The book’s strongest point is a successful weaving together of biography and the development of science in a particular research area, namely, affection or love. Harry Harlow was an extremely complex person and scientist. Many words come to mind—creative, different, bright, manipulative, ruthless, caring, sensitive, difficult, addicted (more on this later), etc. The list could go on and on, and the essence of Harry Harlow would still never be captured. I had the unusual opportunity to work at the Wisconsin Primate Laboratory from 1969 to 1993. I owe Harry a large debt of gratitude for affording a young psychiatrist the opportunity to become the first psychiatrist to become part of what has traditionally been a psychology fiefdom.
When I arrived as a brand-new faculty member in 1969, I had no office at the laboratory. Harry invited me to share his, which I did for several years. It was a spacious office, and when visitors would come to talk with the by-then famous Harry Harlow I would offer to leave so he could talk with them privately. Rarely was I taken up on this offer, and so I had a chance to see him in everyday action. He was brilliant, irreverent, and unpretentious, and he could be offensive. He could also write sensitive poems for others. He was addicted to work, cigarettes, and alcohol, and all of these took a toll on him over the years. I think the book in parts overglamorizes his use and abuse of alcohol. It was not a pretty scene in this regard and went well beyond going out to the corner bar with graduate students. He also struggled mightily with depression, which the book does describe.

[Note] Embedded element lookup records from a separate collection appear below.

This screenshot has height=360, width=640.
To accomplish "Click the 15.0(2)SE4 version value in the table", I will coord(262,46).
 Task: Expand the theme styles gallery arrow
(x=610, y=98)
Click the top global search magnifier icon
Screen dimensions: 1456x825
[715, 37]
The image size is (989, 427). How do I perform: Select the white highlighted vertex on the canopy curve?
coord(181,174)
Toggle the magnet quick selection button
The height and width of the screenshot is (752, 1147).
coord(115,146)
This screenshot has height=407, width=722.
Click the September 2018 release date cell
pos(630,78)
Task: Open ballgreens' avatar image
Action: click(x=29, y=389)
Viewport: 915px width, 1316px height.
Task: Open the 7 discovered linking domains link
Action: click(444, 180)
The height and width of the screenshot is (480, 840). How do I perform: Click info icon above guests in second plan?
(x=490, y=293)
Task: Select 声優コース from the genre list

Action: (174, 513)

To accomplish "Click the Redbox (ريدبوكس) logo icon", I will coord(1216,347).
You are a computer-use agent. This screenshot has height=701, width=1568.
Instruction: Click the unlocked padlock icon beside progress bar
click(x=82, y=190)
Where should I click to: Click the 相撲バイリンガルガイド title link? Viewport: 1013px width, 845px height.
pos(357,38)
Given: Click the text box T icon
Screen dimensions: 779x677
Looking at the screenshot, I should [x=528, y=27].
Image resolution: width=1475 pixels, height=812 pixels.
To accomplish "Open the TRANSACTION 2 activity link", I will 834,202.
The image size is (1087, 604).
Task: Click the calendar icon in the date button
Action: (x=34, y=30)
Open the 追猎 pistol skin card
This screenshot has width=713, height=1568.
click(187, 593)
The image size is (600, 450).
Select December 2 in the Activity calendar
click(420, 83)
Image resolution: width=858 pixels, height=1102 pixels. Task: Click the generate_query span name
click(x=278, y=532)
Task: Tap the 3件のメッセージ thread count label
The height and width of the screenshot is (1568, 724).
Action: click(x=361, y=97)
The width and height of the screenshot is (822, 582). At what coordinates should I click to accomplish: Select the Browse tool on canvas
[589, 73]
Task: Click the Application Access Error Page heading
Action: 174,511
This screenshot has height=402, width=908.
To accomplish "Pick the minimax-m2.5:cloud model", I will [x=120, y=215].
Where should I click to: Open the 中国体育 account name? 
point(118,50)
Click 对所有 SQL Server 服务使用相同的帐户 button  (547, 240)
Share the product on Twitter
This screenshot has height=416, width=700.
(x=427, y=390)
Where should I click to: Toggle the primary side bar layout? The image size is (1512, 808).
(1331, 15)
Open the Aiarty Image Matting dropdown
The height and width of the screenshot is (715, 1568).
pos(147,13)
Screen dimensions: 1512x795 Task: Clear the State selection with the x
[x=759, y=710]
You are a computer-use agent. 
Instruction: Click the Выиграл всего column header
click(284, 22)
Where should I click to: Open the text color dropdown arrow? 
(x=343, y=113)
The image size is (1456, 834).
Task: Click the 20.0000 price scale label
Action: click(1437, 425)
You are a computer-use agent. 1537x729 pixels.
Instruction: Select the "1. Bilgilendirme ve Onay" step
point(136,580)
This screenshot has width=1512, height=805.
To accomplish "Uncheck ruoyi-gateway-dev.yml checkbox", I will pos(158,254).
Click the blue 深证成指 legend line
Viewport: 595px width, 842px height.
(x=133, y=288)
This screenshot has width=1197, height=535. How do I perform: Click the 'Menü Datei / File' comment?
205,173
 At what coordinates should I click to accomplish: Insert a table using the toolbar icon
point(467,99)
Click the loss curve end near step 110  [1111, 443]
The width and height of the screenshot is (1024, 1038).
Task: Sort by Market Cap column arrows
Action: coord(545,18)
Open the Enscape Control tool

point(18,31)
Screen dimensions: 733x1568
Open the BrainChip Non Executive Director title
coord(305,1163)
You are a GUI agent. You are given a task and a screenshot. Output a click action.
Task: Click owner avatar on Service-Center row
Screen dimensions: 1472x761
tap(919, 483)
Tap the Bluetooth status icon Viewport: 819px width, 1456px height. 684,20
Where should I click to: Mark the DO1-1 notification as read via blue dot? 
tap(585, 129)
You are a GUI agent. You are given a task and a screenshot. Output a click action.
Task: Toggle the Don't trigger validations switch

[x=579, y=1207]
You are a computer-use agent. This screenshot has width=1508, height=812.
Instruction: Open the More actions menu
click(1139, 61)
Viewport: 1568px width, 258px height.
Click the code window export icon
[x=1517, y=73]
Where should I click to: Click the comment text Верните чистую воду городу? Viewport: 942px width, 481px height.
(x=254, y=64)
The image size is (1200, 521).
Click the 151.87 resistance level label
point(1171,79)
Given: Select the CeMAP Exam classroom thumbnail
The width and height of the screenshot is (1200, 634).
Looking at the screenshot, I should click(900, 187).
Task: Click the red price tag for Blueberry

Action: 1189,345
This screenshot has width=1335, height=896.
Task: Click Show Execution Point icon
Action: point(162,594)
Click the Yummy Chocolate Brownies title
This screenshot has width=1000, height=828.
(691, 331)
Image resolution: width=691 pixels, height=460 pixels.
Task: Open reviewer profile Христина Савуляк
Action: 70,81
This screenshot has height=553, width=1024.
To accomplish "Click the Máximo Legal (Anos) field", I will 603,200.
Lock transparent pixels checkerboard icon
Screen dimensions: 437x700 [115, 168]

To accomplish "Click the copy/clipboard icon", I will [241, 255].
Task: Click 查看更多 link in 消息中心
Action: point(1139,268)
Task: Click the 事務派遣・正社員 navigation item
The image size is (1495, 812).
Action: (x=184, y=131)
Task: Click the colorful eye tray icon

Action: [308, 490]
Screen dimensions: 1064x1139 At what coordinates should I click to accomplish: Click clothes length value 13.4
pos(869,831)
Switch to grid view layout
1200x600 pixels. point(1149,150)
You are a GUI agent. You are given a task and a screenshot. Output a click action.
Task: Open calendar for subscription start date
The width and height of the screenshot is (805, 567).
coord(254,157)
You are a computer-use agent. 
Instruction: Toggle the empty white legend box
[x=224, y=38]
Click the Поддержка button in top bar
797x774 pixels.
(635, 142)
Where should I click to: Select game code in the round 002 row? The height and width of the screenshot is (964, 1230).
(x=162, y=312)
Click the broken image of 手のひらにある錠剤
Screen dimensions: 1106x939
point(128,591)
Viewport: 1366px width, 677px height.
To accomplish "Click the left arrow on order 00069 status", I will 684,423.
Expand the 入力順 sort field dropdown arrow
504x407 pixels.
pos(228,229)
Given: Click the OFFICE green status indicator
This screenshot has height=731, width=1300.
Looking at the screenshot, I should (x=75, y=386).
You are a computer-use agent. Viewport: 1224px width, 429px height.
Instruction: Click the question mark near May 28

It is striking that with this many addictions of major proportions, Harry Harlow managed to make such incredible scientific contributions. Blum’s discussion of why they have been incorporated so quickly and their origins forgotten is very perceptive and it relates to Harry Harlow as a person and his political incorrectness. Many individual contributions could be cited, but perhaps his most important and enduring legacy has been his love and commitment to the science of primate behavior and his demonstration that one can learn a lot about human development and psychopathology by studying animals, including primate behavior—a lesson to be remembered as we strive to increasingly integrate the basic neurosciences into our clinical specialty.